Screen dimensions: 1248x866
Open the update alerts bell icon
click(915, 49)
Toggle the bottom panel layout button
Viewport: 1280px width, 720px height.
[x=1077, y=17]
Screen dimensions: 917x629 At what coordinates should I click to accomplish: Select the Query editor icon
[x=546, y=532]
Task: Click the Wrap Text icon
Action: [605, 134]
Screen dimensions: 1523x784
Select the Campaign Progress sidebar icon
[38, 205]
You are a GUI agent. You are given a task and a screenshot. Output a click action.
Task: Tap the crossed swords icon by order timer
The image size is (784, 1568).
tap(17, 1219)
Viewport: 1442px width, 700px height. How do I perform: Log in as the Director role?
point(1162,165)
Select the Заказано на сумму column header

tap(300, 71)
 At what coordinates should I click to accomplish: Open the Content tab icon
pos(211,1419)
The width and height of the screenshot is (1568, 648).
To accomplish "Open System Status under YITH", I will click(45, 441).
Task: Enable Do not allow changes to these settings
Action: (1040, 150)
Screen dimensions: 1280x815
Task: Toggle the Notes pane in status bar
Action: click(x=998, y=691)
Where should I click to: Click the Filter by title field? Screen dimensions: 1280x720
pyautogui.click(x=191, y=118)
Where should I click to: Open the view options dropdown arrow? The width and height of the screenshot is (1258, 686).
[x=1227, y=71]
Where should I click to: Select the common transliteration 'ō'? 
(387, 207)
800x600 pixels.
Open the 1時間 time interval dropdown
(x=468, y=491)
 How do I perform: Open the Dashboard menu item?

# TRY IT:
Retype exactly, please, each line from the line that contains "800x600 pixels." through the last line of the entries above, with nothing added.

# REPLY TO THE EXERCISE:
800x600 pixels.
Open the 1時間 time interval dropdown
(x=468, y=491)
 How do I perform: Open the Dashboard menu item?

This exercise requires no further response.